Nolan's latest outing, his first solo screenwriting credit since his debut feature Following, is heavy duty science fiction, densely plotted and filled with fresh, exciting ideas.
That's the good part. I'll get to the not-so-good part in a minute.
Inception follows a team of "extractors" – criminals who use technology to infiltrate the literal dreams of corporate executives, then steal their ideas for rival companies – who have been assigned an unusual case: to go inside the head of a young executive (Cillian Murphy) in order to plant an idea there. It's a tricky maneuver known as, you guessed it, an "inception".
Leonardo DiCaprio, leading an all-star cast, agrees to the job if it means he will be allowed back in the United States to be with his children. (Why he had to leave the US is something I won't reveal here.) What unfolds is a mind-bending heist movie with shades of James Bond, The Matrix, even Solaris, as Leo's own demons follow him into other people's dreams, and put him and his team at risk of a fate possibly worse than death.
Nolan's script is dizzyingly complex, though the story flows fairly logically without losing the audience. It was only after the film was over that I started counting all the problems I had with it. To name most of them here would be to spoil much of the plot, but a general issue I had is that the "dream world", as Nolan depicts it, has little relation to the actual dreams we all experience.
Nolan's defense may be that his team of idea thieves are not entering a person's dream already in progress, but manufacturing said dream out of whole cloth. So if your high school English teacher doesn't make an appearance, or if you aren't suddenly naked, it's because you're not in control – Leo and company are.

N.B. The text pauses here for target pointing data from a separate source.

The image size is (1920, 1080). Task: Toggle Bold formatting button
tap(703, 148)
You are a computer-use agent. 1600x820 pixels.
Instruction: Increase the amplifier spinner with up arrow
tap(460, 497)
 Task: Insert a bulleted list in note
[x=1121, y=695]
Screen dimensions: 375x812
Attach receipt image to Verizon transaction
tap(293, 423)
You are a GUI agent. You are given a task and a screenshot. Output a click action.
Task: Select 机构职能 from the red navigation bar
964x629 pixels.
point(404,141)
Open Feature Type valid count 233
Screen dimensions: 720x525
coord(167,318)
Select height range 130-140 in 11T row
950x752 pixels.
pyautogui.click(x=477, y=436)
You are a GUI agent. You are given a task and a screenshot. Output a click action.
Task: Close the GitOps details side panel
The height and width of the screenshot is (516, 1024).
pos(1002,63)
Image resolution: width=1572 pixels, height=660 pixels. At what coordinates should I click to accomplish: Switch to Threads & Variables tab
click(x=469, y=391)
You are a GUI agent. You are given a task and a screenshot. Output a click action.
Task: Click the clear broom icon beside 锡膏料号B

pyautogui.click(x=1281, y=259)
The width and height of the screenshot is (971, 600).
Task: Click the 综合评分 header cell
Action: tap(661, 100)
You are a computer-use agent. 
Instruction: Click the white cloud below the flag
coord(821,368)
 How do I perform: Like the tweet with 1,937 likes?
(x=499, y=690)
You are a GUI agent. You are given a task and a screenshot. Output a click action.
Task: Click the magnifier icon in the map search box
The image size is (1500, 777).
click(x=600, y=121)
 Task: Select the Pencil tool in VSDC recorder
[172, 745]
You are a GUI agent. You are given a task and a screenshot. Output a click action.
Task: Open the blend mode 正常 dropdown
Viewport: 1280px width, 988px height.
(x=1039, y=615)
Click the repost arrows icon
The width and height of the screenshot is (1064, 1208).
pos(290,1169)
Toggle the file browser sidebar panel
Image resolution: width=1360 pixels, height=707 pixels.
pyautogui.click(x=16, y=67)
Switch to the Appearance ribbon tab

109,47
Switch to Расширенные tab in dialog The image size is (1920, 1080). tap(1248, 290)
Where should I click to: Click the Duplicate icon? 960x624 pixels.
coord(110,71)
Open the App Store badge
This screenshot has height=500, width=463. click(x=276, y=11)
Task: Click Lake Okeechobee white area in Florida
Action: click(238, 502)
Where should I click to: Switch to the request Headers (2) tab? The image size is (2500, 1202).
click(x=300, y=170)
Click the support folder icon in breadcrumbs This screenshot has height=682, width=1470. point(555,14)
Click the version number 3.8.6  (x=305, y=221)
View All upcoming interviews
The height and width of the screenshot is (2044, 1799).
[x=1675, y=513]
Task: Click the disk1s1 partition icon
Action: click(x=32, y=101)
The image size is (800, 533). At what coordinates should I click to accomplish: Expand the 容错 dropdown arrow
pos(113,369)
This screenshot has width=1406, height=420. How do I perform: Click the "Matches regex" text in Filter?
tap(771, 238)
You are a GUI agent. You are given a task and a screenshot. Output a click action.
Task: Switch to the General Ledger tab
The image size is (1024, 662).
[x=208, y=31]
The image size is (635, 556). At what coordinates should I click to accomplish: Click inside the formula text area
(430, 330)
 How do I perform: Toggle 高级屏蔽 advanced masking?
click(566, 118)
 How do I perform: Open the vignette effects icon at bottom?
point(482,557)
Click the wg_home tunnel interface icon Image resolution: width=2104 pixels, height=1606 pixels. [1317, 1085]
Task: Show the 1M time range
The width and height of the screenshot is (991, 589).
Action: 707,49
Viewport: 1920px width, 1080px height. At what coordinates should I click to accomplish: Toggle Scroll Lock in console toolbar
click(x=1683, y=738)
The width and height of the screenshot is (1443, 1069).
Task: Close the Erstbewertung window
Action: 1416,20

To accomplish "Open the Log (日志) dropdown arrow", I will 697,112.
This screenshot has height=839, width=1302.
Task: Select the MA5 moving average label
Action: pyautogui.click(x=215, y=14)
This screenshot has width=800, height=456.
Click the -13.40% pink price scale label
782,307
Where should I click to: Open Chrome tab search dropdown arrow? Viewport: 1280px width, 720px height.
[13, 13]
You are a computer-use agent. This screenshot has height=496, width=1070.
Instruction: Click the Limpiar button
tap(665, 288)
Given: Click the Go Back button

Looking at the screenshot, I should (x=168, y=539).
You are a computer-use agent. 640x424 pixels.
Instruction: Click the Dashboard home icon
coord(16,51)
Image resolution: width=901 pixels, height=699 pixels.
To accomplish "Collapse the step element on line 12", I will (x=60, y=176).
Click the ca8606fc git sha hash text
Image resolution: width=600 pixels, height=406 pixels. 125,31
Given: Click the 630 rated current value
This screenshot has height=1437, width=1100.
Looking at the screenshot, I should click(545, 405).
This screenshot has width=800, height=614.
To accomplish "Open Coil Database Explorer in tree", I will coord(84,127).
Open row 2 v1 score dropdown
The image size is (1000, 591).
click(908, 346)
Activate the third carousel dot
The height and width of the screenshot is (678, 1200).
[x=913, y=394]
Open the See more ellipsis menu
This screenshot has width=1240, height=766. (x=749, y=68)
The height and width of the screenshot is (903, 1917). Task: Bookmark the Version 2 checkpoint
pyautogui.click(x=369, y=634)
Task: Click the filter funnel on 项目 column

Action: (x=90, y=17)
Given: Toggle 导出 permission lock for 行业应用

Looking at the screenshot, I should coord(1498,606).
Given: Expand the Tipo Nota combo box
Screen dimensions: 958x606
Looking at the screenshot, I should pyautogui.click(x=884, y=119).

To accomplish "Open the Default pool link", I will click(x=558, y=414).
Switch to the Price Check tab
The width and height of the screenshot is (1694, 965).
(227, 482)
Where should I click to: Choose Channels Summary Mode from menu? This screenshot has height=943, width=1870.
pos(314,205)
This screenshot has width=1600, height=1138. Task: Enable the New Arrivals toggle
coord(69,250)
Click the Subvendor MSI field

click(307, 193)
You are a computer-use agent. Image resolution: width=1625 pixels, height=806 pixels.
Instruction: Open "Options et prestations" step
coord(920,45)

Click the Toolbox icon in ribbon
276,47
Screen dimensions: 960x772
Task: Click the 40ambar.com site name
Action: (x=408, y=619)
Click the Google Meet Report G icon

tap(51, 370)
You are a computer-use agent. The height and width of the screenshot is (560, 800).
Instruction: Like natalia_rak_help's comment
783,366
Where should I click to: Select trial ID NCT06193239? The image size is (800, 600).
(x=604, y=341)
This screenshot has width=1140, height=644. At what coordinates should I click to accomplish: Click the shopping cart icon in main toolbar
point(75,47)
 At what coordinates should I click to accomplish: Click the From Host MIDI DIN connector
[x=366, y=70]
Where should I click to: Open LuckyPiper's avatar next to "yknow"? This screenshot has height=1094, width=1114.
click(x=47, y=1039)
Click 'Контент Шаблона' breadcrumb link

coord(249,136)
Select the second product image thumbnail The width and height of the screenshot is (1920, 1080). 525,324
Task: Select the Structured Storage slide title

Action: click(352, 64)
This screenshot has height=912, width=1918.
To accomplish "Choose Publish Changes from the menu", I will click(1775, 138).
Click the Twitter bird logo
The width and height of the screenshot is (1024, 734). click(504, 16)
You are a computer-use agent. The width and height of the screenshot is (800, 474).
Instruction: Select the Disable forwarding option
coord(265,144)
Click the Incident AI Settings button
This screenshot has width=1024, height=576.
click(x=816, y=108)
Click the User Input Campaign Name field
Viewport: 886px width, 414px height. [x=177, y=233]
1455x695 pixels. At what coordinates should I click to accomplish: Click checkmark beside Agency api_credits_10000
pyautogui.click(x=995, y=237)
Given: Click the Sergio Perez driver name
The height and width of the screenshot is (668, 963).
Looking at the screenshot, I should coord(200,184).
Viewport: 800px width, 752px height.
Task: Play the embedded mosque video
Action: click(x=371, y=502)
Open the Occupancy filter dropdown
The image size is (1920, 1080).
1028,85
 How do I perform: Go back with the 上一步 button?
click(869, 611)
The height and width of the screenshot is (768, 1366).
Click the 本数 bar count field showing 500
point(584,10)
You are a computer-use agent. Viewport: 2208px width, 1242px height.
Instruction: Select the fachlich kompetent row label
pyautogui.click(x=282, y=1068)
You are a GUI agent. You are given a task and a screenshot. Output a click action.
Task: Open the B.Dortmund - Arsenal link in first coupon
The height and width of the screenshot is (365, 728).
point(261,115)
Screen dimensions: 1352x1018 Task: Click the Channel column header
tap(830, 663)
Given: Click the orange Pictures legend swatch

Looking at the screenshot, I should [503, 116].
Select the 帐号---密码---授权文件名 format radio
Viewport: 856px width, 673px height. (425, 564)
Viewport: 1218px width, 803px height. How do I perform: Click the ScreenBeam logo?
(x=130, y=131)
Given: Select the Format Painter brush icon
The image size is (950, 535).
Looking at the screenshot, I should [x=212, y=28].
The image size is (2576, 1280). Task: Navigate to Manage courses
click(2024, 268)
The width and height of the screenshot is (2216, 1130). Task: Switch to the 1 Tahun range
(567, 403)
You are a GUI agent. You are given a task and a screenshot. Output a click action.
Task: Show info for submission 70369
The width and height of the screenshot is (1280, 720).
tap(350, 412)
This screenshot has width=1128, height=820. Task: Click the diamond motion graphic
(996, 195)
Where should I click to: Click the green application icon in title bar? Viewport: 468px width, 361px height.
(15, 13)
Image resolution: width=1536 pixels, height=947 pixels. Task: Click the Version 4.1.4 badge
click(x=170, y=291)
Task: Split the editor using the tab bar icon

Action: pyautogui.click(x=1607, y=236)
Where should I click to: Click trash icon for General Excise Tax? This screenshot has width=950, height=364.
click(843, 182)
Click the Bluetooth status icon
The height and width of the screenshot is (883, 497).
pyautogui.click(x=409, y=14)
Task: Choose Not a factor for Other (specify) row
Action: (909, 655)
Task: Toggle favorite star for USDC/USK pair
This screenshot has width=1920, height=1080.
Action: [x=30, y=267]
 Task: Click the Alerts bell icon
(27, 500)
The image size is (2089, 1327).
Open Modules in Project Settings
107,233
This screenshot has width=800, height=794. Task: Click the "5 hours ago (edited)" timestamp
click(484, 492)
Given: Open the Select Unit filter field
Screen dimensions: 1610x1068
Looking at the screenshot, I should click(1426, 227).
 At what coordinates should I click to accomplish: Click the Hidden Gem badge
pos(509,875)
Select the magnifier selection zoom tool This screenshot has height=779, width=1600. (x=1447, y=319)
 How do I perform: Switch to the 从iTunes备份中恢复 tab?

Still, there seems something missing in this all-too-literal dreamscape of Nolan's. A sense of fantasy, perhaps. Or surprise. Or even surrealism: early on, Ellen Page's character, drafted as an "architect" with the job of creating the dreamer's world, does some nifty landscape modeling, but the visual coolness of this idea is almost instantly negated when DiCaprio warns her not to invent anything too weird-looking, or else the dreamer's "projections" – the movie extras who populate the dream's background – will get suspicious and even attack. Uh, and why is that? It's one of many plot contrivances that don't make sense in the long run: after all, if these "extractors" can build the world, then why can't they control the "projections"?
Similarly, there's a moment where Tom Hardy's character – a "forger", or shape-shifter – pulls out a comically huge gun, telling Joseph Gordon-Levitt, "You have to dream bigger, darling." It's a cute moment that sheds light on the potential for the dream team to do whatever they want – after all, if a whole city full of projections is already attacking you, there's no reason you can't start flying or become 100 feet tall, since you're no longer trying to evade attention – but again, Nolan drops this idea as quickly as he introduces it.
There are many other details which Nolan intentionally does not address: is this "dream-sharing" technology so commonplace that everybody knows about it? Is that what Michael Caine, playing DiCaprio's father, is teaching in Paris? Why is Page so adept at constructing dreams within dreams within dreams, even though she's a neophyte?
The main problem with Inception is that Nolan's head is bursting with so many ideas that, in his scramble to squeeze them all into a breathlessly paced storyline, a few are over-explained, some contradict themselves, and many are inadequately explored. To further confuse things, Nolan attempts to balance the sci fi thrills with genuine human emotion, although only DiCaprio and to a lesser extent Murphy are given any depth to their characters.
Still, during the two and a half hours that I was watching Inception, I was quite impressed with the concept, the cast, Nolan's filmmaking craft, and of course the awesome visuals, though I wish the story wasn't so dad-gummed serious about everything. Both Nolan and DiCaprio try too hard for profundity in their work. I hope they each find some room to lighten up. It is possible to tell a dramatic – even gripping – story without wallowing in gloom.